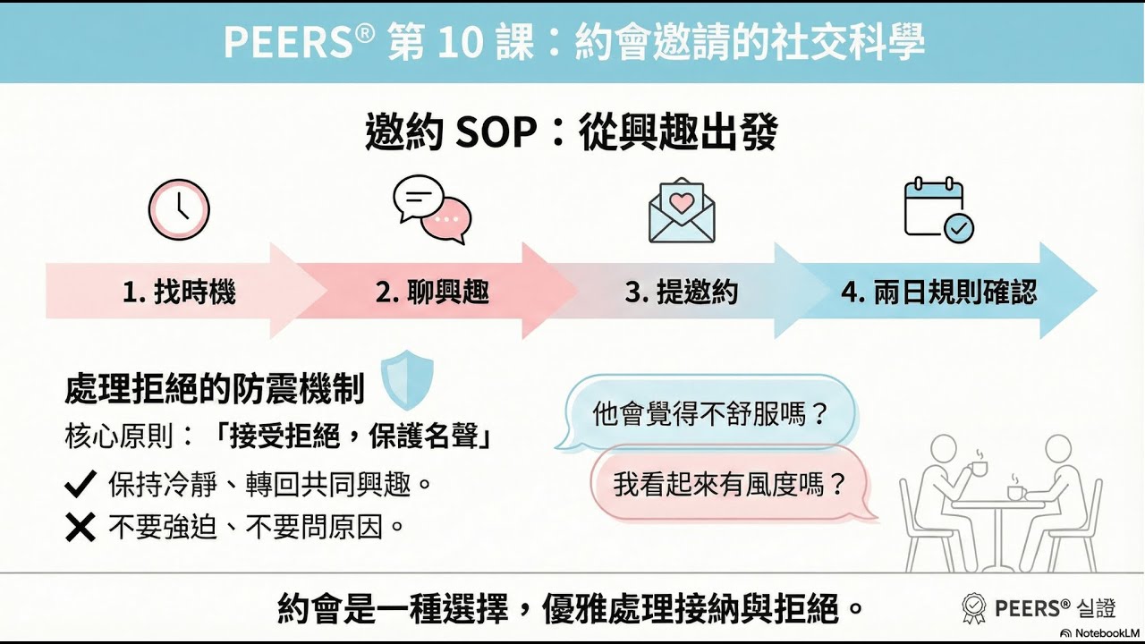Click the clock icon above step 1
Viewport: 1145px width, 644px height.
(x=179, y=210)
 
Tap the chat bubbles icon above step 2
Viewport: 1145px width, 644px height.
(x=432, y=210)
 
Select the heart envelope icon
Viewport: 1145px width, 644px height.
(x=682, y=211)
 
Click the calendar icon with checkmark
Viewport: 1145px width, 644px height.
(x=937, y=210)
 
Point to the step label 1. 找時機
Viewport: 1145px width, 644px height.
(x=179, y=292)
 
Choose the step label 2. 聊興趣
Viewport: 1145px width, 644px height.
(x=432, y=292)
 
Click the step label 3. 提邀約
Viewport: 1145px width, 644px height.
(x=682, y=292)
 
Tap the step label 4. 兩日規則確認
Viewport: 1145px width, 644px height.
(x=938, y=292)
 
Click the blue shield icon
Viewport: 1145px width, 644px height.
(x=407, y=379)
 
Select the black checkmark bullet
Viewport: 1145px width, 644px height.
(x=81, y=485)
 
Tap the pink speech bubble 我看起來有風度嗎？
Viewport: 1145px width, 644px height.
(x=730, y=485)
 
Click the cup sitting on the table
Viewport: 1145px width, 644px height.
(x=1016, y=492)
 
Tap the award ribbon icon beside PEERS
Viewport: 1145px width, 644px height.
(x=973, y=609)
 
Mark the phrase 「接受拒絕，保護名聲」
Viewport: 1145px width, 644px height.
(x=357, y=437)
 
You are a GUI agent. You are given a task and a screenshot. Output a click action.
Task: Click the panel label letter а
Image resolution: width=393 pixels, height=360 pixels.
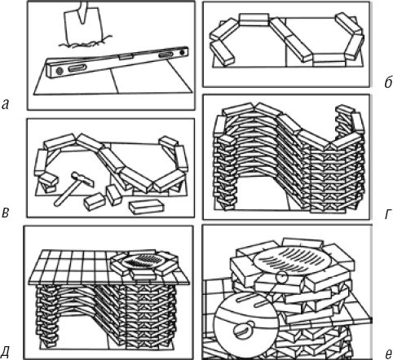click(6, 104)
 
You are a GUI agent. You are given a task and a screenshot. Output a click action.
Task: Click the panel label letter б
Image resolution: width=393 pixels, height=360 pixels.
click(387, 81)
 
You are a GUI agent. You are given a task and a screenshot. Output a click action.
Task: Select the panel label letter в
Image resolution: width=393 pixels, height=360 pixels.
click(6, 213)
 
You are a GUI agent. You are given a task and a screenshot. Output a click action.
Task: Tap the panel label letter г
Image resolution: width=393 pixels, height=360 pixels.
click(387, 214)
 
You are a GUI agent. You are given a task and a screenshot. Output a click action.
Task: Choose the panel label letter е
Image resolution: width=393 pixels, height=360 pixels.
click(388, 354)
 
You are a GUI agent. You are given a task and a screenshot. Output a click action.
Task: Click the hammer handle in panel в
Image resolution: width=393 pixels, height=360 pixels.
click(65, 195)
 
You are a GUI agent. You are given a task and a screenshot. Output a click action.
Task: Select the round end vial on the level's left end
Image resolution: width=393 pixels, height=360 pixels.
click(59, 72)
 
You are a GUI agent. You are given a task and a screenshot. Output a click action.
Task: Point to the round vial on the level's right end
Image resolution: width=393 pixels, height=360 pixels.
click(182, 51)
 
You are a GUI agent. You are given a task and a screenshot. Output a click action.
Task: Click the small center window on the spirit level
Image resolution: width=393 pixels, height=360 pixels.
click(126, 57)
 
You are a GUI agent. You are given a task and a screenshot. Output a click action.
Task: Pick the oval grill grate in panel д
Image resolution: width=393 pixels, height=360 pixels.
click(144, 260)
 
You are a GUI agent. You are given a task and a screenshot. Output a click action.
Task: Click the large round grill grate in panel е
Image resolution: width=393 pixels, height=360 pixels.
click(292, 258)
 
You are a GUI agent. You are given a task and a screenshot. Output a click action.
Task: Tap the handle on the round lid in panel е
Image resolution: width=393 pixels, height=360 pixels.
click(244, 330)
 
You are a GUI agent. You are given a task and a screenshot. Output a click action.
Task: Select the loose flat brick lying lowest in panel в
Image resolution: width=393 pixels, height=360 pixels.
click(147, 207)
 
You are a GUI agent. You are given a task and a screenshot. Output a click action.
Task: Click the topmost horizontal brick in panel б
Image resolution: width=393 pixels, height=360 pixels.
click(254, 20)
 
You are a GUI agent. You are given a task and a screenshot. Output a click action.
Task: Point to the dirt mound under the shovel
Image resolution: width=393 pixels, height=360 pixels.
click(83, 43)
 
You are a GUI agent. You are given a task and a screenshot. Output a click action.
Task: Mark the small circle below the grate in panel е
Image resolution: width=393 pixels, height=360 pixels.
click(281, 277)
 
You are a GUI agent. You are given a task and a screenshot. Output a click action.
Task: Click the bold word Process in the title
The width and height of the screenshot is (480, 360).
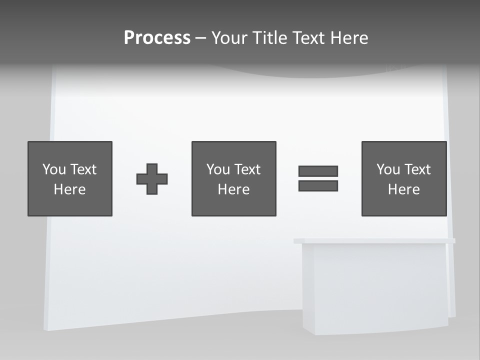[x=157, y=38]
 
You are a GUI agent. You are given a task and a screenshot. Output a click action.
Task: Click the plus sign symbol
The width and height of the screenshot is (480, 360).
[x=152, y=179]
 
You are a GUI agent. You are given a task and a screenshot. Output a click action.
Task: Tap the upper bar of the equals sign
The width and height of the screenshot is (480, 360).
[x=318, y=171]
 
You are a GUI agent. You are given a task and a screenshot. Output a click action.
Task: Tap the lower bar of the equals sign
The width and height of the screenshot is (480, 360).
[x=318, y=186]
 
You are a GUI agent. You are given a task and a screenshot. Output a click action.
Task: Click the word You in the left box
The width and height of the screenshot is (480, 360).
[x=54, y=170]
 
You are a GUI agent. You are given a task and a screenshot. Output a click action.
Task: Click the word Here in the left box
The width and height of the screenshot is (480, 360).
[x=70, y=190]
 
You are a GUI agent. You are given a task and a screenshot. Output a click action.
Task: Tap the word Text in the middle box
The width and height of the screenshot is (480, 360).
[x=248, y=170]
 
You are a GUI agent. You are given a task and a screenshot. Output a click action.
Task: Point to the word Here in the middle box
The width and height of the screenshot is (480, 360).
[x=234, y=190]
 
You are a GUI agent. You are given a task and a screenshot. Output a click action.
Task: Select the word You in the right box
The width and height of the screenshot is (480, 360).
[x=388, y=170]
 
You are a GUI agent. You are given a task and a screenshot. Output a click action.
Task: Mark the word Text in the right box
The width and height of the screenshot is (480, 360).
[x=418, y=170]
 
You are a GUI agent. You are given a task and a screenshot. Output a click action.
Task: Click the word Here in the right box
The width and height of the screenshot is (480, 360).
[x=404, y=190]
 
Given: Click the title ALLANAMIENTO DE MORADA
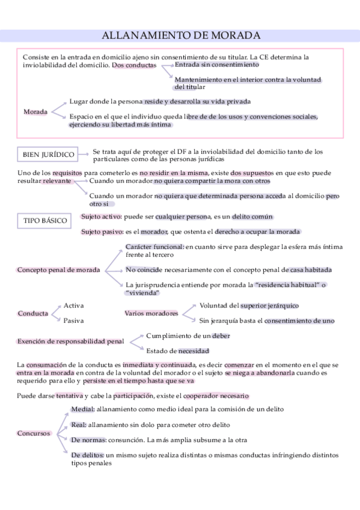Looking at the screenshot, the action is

☆ ☆ ☆ ☆ ☆ ☆ ☆

Problem description: Write out all of the data above again, word for word, leaving out the pictures.

Solution for this exercise:
Click the clock icon above step 1
Viewport: 1145px width, 644px height.
(x=179, y=210)
 
Tap the chat bubbles icon above step 2
Viewport: 1145px width, 644px height.
(x=432, y=210)
 
Select the heart envelope icon
Viewport: 1145px width, 644px height.
(x=682, y=211)
 
Click the calendar icon with checkmark
Viewport: 1145px width, 644px height.
(x=937, y=210)
 
Point to the step label 1. 找時機
Viewport: 1145px width, 644px height.
(x=179, y=292)
 
Choose the step label 2. 聊興趣
Viewport: 1145px width, 644px height.
(x=432, y=292)
 
Click the step label 3. 提邀約
Viewport: 1145px width, 644px height.
(x=682, y=292)
 
Tap the step label 4. 兩日規則確認
Viewport: 1145px width, 644px height.
(x=938, y=292)
 
Click the blue shield icon
Viewport: 1145px width, 644px height.
(x=407, y=379)
 
Select the black checkmark bullet
Viewport: 1145px width, 644px height.
(x=81, y=485)
 
Tap the pink speech bubble 我看起來有風度嗎？
Viewport: 1145px width, 644px height.
(x=730, y=485)
 
Click the cup sitting on the table
Viewport: 1145px width, 644px height.
(x=1016, y=492)
 
Tap the award ribbon icon beside PEERS
Viewport: 1145px width, 644px height.
(x=973, y=609)
 
Mark the phrase 「接受拒絕，保護名聲」
Viewport: 1145px width, 644px height.
(x=357, y=437)
 
You are a GUI agent. You are given a task and a screenshot. Output a click action.
Task: Click the panel label letter а
Image resolution: width=393 pixels, height=360 pixels.
click(6, 104)
 
You are a GUI agent. You are given a task and a screenshot. Output a click action.
Task: Click the panel label letter б
Image resolution: width=393 pixels, height=360 pixels.
click(387, 81)
 
You are a GUI agent. You are given a task and a screenshot. Output a click action.
Task: Select the panel label letter в
Image resolution: width=393 pixels, height=360 pixels.
click(6, 213)
 
You are a GUI agent. You are given a task and a screenshot. Output a click action.
Task: Tap the panel label letter г
Image resolution: width=393 pixels, height=360 pixels.
click(387, 214)
 
You are a GUI agent. You are given a task and a screenshot. Output a click action.
Task: Choose the panel label letter е
Image resolution: width=393 pixels, height=360 pixels.
click(388, 354)
 
You are a GUI agent. You are given a task and a screenshot. Output a click action.
Task: Click the hammer handle in panel в
Image resolution: width=393 pixels, height=360 pixels.
click(65, 195)
 
You are a GUI agent. You are given a task and a screenshot. Output a click action.
Task: Select the round end vial on the level's left end
Image resolution: width=393 pixels, height=360 pixels.
click(59, 72)
 
You are a GUI agent. You are given a task and a screenshot. Output a click action.
Task: Point to the round vial on the level's right end
Image resolution: width=393 pixels, height=360 pixels.
click(182, 51)
 
You are a GUI agent. You are given a task and a screenshot. Output a click action.
Task: Click the small center window on the spirit level
Image resolution: width=393 pixels, height=360 pixels.
click(126, 57)
 
You are a GUI agent. You are given a task and a screenshot. Output a click action.
Task: Pick the oval grill grate in panel д
Image resolution: width=393 pixels, height=360 pixels.
click(144, 260)
 
You are a GUI agent. You are given a task and a screenshot. Output a click action.
Task: Click the large round grill grate in panel е
Image resolution: width=393 pixels, height=360 pixels.
click(292, 258)
 
You are a GUI agent. You are given a task and a screenshot. Output a click action.
Task: Tap the handle on the round lid in panel е
Image resolution: width=393 pixels, height=360 pixels.
click(244, 330)
 
You are a GUI agent. You are given a task and a screenshot. Output a click action.
Task: Select the loose flat brick lying lowest in panel в
Image resolution: width=393 pixels, height=360 pixels.
click(147, 207)
 
You are a GUI agent. You are given a task and a screenshot. Output a click action.
Task: Click the topmost horizontal brick in panel б
Image resolution: width=393 pixels, height=360 pixels.
click(254, 20)
 
You are a GUI agent. You are given a task and a screenshot. Output a click action.
Task: Point to the dirt mound under the shovel
Image resolution: width=393 pixels, height=360 pixels.
click(83, 43)
 
You are a GUI agent. You are given a task and a screenshot. Output a click action.
Task: Mark the small circle below the grate in panel е
Image resolution: width=393 pixels, height=360 pixels.
click(281, 277)
 
You are a GUI agent. You are given a task and a screenshot. Output a click action.
Task: Click the bold word Process in the title
The width and height of the screenshot is (480, 360).
[x=157, y=38]
 
You are a GUI agent. You are given a task and a screenshot. Output a click action.
Task: Click the plus sign symbol
The width and height of the screenshot is (480, 360).
[x=152, y=179]
 
You are a GUI agent. You are given a task and a screenshot. Output a click action.
Task: Tap the upper bar of the equals sign
The width and height of the screenshot is (480, 360).
[x=318, y=171]
 
You are a GUI agent. You are given a task and a screenshot. Output a click action.
Task: Tap the lower bar of the equals sign
The width and height of the screenshot is (480, 360).
[x=318, y=186]
 
You are a GUI agent. You are given a task and a screenshot. Output a click action.
Task: Click the word You in the left box
The width and height of the screenshot is (480, 360).
[x=54, y=170]
 
You are a GUI agent. You are given a task and a screenshot. Output a click action.
Task: Click the word Here in the left box
The width and height of the screenshot is (480, 360).
[x=70, y=190]
 
You are a GUI agent. You are given a task and a screenshot. Output a click action.
Task: Tap the word Text in the middle box
The width and height of the screenshot is (480, 360).
[x=248, y=170]
 
You are a GUI agent. You are given a task and a screenshot. Output a click action.
Task: Point to the word Here in the middle box
The width and height of the screenshot is (480, 360).
[x=234, y=190]
 
You are a GUI agent. You are given a task and a screenshot. Output a click action.
Task: Select the word You in the right box
The width and height of the screenshot is (480, 360).
[x=388, y=170]
 
You are a GUI agent. You are given a task and a screenshot. Output a click action.
Task: Mark the word Text in the right box
The width and height of the screenshot is (480, 360).
[x=418, y=170]
 
You are a GUI agent. You are given a task and a screenshot. Output a click action.
Task: Click the word Here in the right box
The width and height of the screenshot is (480, 360).
[x=404, y=190]
 
Given: Click the title ALLANAMIENTO DE MORADA
Looking at the screenshot, the action is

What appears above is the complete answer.